O mais interessante do documento encontrado entre os papiros de Oxford,
claro, é seu conteúdo, com “ensinamentos secretos” que Jesus teria transmitido
diretamente para o apóstolo Tiago, possivelmente seu irmão. Eles incluem
revelações sobre o reino celestial, afirmam que o mundo material é uma prisão
criada por um ser maligno e que o caminho dos humanos a vida após a morte era bloqueado
por “archons”, entidades semelhantes aos anjos e demônios do Antigo Testamento.
Referindo-se a Tiago como “irmão” (embora “não materialmente”), Cristo teria
preparado o apóstolo para difundir seu conhecimento,
A maior parte dos textos gnósticos foram escritos em copta, a língua usada no Egito principalmente entre os séculos 3 e 6, mas os fragmentos encontrados por Smith e Landau estão em grego. Uma hipótese levantada pelos pesquisadores é que se trate de uma espécie de material didático, utilizado para auxiliar jovens egípcios no aprendizado do idioma. Duas características reforçam a crença: a caligrafia, bastante uniforme; e a separação das palavras em sílabas com uso de traços, um recurso que aparece “frequentemente em manuscritos usados em contextos educacionais”, segundo o pesquisador Brent Landau. Seja qual for a explicação para o texto ter sido escrito em grego, trata-se da primeira cópia conhecida do “Primeiro Apocalipse de Tiago” na língua de Homero.
O
ossário de Tiago
Assim que o engenheiro Oded Golan (foto abaixo), um judeu aficionado por
relíquias, revelou a existência de uma arca com os restos mortais do apóstolo
Tiago — e uma evidência de que ele seria irmão de Jesus — a Autoridade de
Antiguidades de Israel (AAI) tentou desqualificar o objeto. Primeiro, os
peritos alegaram que a inscrição em aramaico “Tiago, filho de José, irmão de
Jesus” seria forjada. Depois, tentaram provar que apenas o trecho “irmão de
Jesus” era falso. Passaram-se mais de cinco anos até que Golan fosse absolvido
da acusação de falsificar o ossário de Tiago. No processo de 12 mil páginas
foram ouvidas 133 testemunhas, entre elas, peritos em datação com carbono-14,
arqueologia, história bíblica, paleografia, geologia, biologia e microscopia.
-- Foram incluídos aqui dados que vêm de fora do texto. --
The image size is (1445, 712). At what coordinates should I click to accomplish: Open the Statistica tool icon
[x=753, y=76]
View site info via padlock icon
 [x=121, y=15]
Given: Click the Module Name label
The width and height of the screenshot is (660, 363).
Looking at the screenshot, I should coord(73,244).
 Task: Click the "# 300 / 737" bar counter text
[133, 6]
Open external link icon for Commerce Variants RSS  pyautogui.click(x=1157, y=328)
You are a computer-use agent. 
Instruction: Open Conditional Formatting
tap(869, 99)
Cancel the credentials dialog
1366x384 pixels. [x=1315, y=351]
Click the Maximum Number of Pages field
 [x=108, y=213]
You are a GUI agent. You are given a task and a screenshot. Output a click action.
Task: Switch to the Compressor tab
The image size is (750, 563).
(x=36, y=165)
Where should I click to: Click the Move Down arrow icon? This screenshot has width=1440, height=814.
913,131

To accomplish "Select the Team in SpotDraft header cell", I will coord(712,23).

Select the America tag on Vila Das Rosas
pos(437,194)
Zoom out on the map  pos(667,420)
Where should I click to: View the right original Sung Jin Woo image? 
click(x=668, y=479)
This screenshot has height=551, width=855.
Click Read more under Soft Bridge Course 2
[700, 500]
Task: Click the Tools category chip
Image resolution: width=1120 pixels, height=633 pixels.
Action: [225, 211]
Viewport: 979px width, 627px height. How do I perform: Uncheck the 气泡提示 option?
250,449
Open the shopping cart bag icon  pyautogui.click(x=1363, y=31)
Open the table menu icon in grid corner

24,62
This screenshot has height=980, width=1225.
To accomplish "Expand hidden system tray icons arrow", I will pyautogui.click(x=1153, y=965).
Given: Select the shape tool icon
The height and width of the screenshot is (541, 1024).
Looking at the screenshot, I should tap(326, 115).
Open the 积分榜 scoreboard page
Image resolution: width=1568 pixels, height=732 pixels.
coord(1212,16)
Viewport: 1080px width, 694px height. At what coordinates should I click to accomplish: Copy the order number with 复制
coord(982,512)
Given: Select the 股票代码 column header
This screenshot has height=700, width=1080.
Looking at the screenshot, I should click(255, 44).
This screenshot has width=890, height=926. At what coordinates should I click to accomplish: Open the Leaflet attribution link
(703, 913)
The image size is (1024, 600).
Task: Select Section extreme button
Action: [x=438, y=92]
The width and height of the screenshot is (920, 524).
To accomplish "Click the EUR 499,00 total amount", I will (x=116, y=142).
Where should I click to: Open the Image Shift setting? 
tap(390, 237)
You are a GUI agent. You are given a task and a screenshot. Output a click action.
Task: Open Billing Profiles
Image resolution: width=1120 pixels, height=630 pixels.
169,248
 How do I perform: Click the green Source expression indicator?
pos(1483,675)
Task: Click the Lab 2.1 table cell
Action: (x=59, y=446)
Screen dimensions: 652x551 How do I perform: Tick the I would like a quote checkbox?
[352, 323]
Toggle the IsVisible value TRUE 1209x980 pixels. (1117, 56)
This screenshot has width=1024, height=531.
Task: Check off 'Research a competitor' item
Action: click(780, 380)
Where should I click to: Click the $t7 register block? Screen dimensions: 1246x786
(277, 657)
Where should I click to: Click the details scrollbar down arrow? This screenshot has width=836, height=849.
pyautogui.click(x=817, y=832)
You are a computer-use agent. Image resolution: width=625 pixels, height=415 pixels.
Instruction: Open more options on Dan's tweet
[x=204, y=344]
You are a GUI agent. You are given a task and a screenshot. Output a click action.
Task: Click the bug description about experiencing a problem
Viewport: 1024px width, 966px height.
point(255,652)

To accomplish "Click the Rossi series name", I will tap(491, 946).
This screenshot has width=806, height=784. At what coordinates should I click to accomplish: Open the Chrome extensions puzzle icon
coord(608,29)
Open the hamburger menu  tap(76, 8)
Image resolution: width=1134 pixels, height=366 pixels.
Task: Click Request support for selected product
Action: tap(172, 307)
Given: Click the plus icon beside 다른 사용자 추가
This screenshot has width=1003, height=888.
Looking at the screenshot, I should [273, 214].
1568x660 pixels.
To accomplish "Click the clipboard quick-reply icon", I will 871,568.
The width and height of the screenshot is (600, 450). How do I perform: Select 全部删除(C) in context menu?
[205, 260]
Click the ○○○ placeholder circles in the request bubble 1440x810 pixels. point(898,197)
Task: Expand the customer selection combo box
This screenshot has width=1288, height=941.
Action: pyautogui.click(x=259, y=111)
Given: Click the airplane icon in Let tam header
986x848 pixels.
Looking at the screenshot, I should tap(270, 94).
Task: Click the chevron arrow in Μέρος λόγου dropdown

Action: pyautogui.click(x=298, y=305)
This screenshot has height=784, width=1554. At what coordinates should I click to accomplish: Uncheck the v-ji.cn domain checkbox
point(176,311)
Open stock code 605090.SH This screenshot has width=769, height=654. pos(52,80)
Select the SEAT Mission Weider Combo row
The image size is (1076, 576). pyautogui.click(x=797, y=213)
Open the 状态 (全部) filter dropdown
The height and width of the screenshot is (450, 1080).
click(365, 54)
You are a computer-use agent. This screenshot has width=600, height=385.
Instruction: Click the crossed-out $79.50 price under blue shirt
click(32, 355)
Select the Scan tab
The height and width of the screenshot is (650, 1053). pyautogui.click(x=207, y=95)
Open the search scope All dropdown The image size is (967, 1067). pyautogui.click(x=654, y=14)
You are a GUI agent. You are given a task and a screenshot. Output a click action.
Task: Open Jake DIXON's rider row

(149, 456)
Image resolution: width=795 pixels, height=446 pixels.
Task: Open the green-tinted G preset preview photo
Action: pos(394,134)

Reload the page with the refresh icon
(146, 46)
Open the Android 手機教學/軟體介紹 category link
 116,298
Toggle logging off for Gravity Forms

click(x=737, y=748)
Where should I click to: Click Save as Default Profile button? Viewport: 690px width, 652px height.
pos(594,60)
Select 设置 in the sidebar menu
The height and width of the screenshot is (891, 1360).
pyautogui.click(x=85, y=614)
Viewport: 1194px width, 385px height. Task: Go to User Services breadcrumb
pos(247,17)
Até que Yuval Gorea, um especialista em análise de materiais da IAA, admitiu
que os testes microscópicos confirmaram que tanto a primeira quanto a segunda
parte da inscrição têm a mesma idade do caixão: 2 mil anos. Com a absolvição de
Golan, o osssario foi também reabilitado. Ele é considerado a maior evidência
do parentesco entre Tiago e Jesus Cristo, o que a Igreja ainda não admite.